Reproduce verbatim the items between the lines holding "This screenshot has height=416, width=640." and "Action: pos(85,30)", inclusive, omitting the pictures.

■ **Data listing**
================================
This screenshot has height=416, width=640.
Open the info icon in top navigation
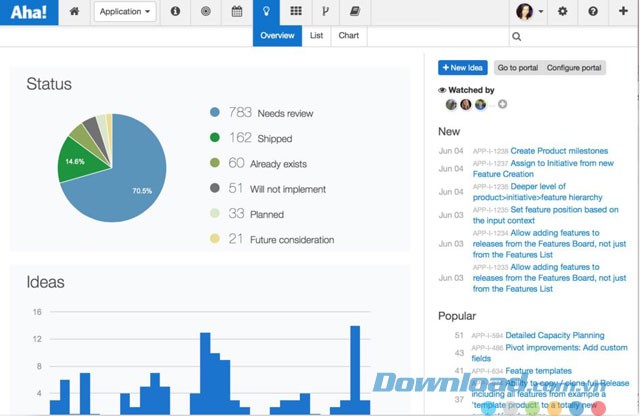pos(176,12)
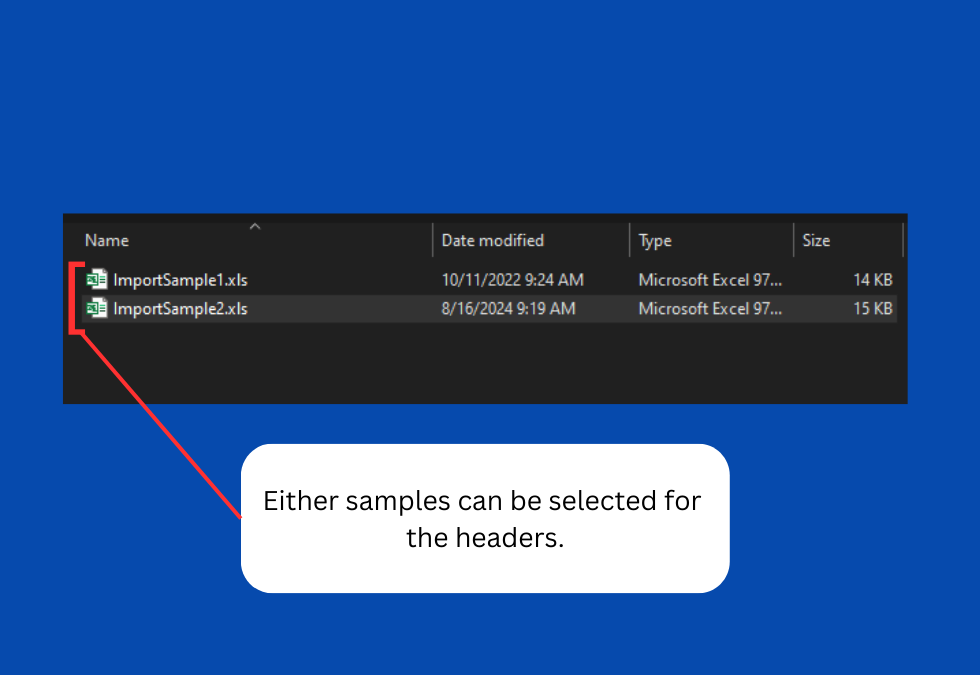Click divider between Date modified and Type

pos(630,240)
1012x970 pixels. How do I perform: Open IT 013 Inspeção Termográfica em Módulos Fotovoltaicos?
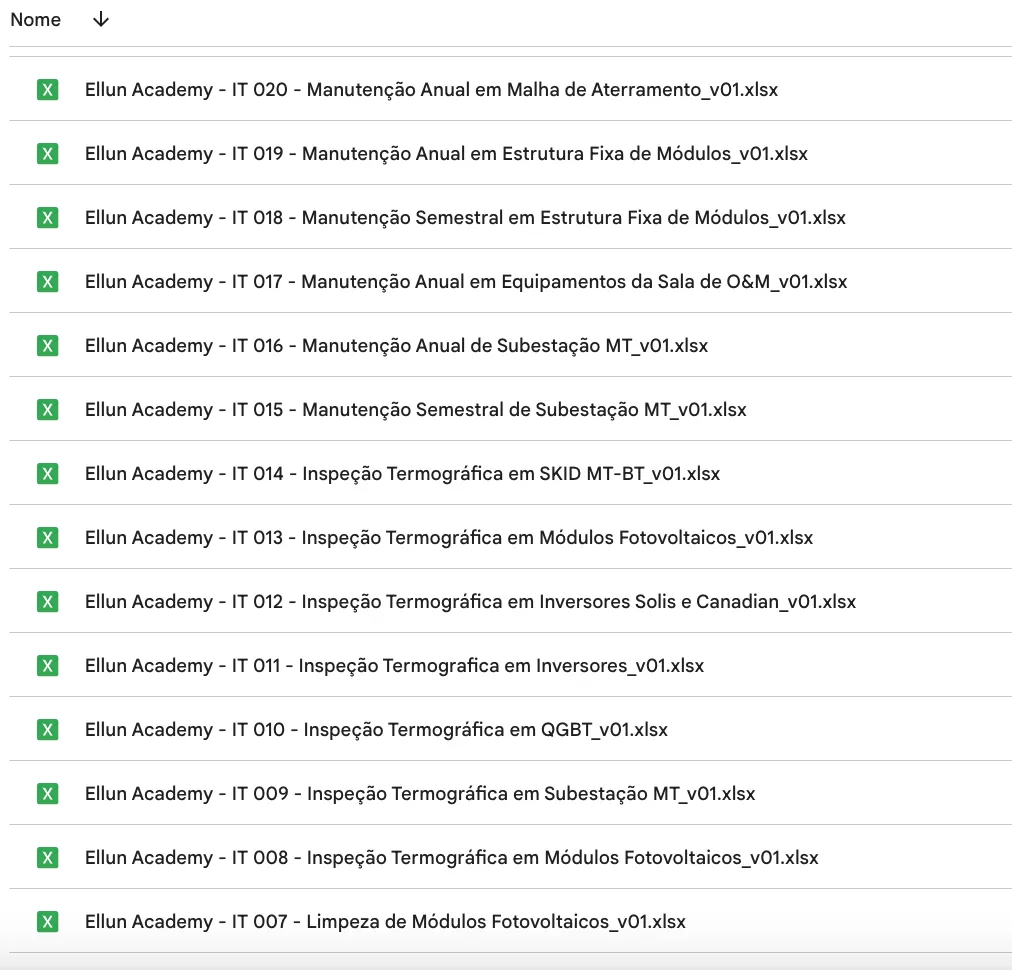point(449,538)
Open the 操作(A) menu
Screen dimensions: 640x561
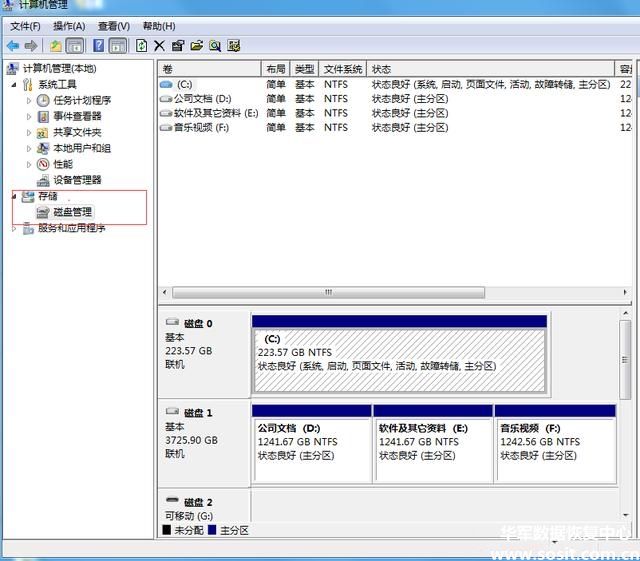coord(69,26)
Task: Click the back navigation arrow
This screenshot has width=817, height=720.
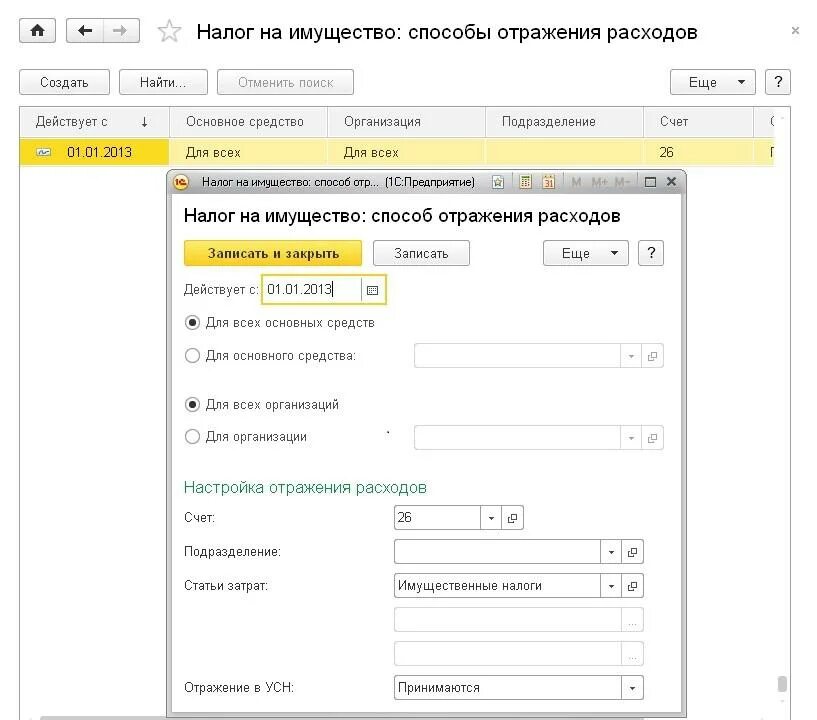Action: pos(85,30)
================================
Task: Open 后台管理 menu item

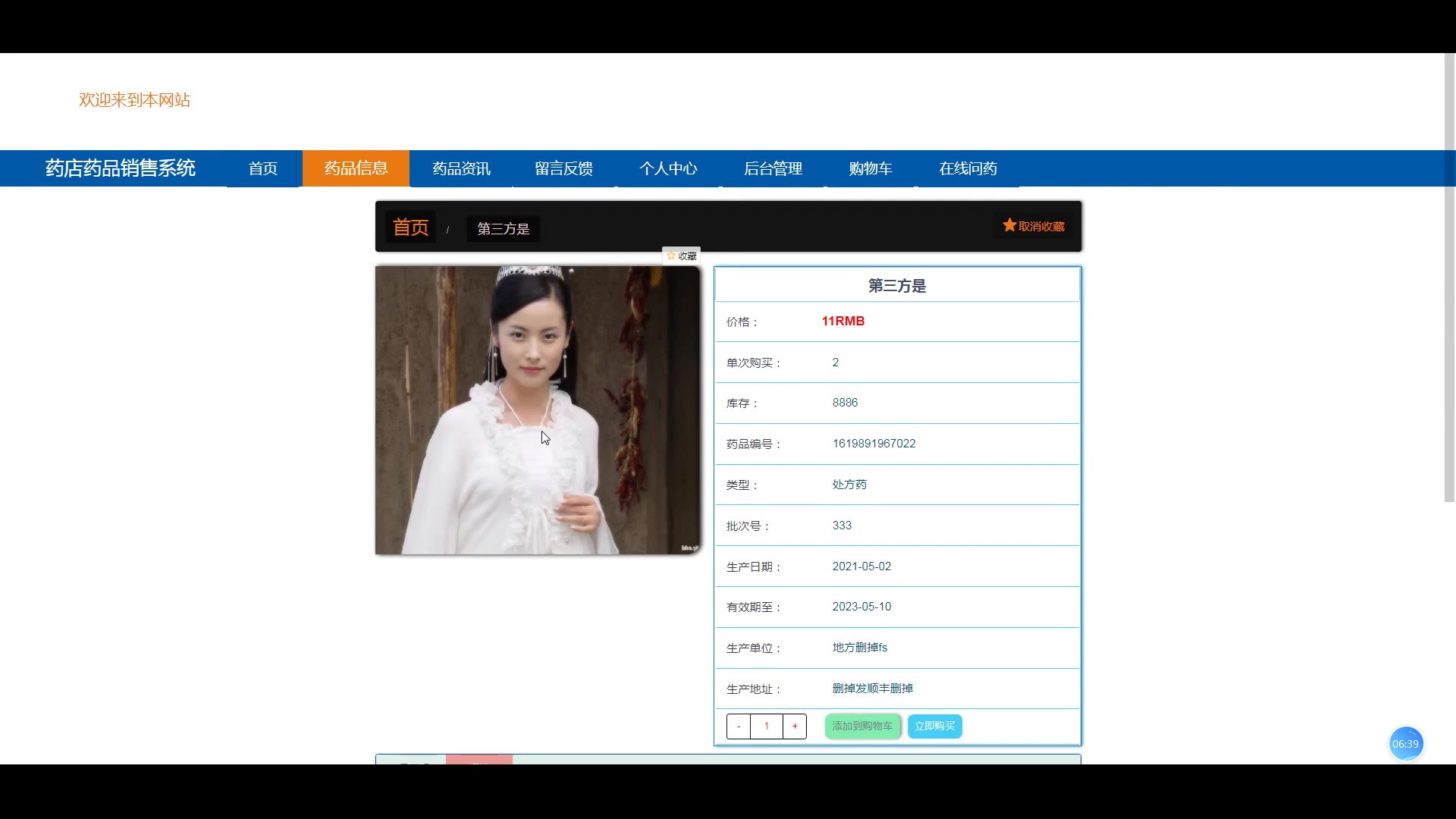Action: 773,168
================================
■ **Response**
This screenshot has height=416, width=640.
Open the info icon in top navigation
pos(176,12)
Click divider between Date modified and Type

pos(630,240)
1012x970 pixels. How do I perform: Open IT 013 Inspeção Termográfica em Módulos Fotovoltaicos?
point(449,538)
Open the 操作(A) menu
Screen dimensions: 640x561
coord(69,26)
Task: Click the back navigation arrow
This screenshot has width=817, height=720.
Action: pos(85,30)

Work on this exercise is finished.